I will start this by saying that I had/have mixed emotions going into finalization. I am thrilled, tickled pink that Lil Princess is our daughter. She is more perfect than we even imagined possible. We don't want her to have the burden of feeling like she completed our family...that is a lot of responsibility for a little person to carry, but secretly to her daddy and I that is exactly what she does...completes our little family unit.

With all of the sugary-sweetness that The Designer and I experienced relating to adoption, I am not naive that others involved in our triad have not had the same positive experiences. I know that although Princess is well adjusted and happy, she has suffered a loss. She lost her first mother and father. Sure, she will have the opportunity to know them. She will be able to call them and ask questions when they arise. She will be able to share the highs and lows with them, should she choose. But she still experienced loss. For 9 months she was taken care of by N. She was warm, fed, and comfortable in N's belly. Then she was born and had to adjust to life outside the womb and then just a few short days after that, she had to adjust all over again when she came home with us.

I think God allows adoption and even blesses adoption, but I am not going to lie. I don't think He originally planned or hoped for adoption to be a way of life. I hope to ask Him for clarification when I meet Him face-to-face, but I just can't imagine that He originally planned for it because the amount of hurt and loss that people experience just doesn't seem like a God thing to me. I could be wrong..what do I really know anyway, right?

N lost. D lost. Princess lost. Sure, they all gained something too, but that doesn't negate their losses. We have heard some ridiculous statements, but this one has come up a few times over the past year of our lives..."Well, they shouldn't have gotten pregnant in the first place if they didn't want to go through this!" Seriously? I mean, SERIOUSLY? First I have to resist the urge to slap them, but once I can speak I am usually quick to remind them that they are not perfect either! We ALL make choices that have consequences...some are good and some not so good and then there are the few that are both good and bad consequences at the same time.

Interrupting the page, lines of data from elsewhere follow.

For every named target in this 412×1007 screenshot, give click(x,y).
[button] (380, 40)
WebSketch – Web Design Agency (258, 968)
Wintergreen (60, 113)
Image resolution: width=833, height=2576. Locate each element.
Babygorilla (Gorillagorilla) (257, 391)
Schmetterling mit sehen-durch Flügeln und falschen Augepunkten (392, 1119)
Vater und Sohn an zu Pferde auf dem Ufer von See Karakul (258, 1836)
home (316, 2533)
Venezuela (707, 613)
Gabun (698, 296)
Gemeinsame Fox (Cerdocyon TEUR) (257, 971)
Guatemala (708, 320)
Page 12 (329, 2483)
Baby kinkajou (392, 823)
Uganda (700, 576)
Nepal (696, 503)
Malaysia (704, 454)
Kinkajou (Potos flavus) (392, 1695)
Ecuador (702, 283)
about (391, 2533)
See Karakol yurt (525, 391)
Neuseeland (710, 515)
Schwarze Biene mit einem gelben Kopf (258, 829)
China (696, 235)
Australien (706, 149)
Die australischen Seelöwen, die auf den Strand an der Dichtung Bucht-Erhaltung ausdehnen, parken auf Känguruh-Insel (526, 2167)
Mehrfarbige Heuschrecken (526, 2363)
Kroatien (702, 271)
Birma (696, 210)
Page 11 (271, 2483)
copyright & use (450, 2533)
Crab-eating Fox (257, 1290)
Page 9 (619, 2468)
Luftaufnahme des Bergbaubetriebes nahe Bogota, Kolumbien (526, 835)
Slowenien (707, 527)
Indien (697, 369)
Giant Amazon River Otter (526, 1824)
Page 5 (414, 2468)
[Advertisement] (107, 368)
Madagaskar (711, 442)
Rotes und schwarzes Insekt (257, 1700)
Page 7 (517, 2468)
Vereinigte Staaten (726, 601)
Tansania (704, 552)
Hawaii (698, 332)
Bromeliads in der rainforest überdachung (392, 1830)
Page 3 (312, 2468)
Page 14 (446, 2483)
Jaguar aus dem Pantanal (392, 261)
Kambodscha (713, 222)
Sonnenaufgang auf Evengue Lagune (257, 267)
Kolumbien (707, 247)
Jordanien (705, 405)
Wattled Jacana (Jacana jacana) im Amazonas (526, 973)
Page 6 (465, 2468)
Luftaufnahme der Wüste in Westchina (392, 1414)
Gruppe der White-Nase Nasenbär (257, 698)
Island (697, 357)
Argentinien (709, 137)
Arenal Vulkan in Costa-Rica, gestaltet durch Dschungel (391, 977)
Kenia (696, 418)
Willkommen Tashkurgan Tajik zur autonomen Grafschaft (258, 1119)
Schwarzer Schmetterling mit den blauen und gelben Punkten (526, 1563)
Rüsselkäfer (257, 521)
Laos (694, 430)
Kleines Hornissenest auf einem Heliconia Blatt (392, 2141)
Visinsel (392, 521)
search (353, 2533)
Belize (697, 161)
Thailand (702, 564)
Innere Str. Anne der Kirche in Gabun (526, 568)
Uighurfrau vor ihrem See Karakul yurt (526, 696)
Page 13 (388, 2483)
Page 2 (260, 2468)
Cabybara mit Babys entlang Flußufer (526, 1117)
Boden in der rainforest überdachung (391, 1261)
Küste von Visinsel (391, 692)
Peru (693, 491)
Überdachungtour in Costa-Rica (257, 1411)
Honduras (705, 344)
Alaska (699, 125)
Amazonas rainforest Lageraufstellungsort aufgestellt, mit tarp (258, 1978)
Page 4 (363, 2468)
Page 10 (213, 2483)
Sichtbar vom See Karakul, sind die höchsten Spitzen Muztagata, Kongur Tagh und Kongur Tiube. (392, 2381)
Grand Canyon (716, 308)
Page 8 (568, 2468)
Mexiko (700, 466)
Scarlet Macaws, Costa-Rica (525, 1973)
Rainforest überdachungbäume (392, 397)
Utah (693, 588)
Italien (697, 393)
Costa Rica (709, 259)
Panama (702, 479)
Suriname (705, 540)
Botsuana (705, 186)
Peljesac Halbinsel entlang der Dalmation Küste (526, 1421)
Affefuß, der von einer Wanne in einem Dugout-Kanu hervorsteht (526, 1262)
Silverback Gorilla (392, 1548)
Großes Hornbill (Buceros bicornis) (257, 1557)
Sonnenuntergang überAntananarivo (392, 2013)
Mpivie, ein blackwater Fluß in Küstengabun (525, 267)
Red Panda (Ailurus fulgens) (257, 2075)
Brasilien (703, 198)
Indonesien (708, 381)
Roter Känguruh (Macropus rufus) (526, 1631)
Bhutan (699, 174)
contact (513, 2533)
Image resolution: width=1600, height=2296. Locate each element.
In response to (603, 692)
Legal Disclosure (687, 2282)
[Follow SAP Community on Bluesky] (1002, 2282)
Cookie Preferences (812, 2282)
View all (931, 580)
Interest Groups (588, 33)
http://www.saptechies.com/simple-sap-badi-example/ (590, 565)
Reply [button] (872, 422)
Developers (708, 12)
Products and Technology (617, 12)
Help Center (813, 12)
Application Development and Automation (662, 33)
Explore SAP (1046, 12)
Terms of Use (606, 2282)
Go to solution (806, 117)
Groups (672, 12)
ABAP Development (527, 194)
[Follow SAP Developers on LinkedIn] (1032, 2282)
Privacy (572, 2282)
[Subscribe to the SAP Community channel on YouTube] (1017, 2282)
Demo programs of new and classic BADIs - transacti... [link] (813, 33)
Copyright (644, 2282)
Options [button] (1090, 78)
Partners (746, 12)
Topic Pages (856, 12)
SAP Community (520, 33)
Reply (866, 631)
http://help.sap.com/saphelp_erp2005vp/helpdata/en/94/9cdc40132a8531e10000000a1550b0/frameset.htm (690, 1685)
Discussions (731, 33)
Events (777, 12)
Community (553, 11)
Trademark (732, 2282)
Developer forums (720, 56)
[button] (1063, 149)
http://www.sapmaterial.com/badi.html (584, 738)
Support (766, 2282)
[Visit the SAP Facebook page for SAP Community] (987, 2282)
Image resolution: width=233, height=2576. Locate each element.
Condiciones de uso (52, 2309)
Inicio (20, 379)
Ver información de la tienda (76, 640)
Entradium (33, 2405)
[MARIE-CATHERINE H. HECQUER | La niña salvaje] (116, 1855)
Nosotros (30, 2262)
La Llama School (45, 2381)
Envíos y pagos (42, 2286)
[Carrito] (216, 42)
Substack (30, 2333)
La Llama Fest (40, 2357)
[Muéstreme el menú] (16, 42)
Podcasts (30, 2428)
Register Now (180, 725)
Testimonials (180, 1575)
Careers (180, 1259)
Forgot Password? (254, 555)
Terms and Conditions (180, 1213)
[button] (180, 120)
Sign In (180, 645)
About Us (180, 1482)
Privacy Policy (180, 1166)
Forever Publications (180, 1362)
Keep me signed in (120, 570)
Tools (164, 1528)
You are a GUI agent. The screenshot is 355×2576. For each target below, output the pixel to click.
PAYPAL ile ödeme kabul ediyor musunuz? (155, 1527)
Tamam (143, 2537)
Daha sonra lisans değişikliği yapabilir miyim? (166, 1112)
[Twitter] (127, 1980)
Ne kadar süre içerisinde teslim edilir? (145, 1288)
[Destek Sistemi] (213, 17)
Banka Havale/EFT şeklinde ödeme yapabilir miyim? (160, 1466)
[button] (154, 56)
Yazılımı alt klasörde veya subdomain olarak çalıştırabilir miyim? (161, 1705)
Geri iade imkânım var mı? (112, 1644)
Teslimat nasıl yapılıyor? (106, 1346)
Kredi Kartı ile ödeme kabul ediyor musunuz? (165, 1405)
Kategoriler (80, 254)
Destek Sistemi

I know that N didn't want to get pregnant, but never for one minute did she not want Princess to exist. She loved that baby girl from the beginning. Ok, so the consequence of premarital sex for these two was the creation of a life that neither were prepared to care for, but that doesn't make them bad. That doesn't make them evil. That makes them human. Just because they got "caught" with a pregnancy doesn't make them not allowed to hurt when they placed Princess with us. Of course they hurt. Who wouldn't be gutwrenched to give away a piece of themselves to someone they have only known for a few short months. Heck, I can't even give away my "stuff" easily..try pricing some of your things for a yard sale, for example. Of course your stuff is worth more to you than someone else which is why it is hard to price for a sale. Yes, that is a ridiculous comparison, but my point is clear...they are entitled to their hurt feelings. They are entitled to suffer. They are entitled to grieve. No one, and I mean NO ONE has a right to take that away from them!!! So stop trying!!!!!!!!!!!!!!!!!!!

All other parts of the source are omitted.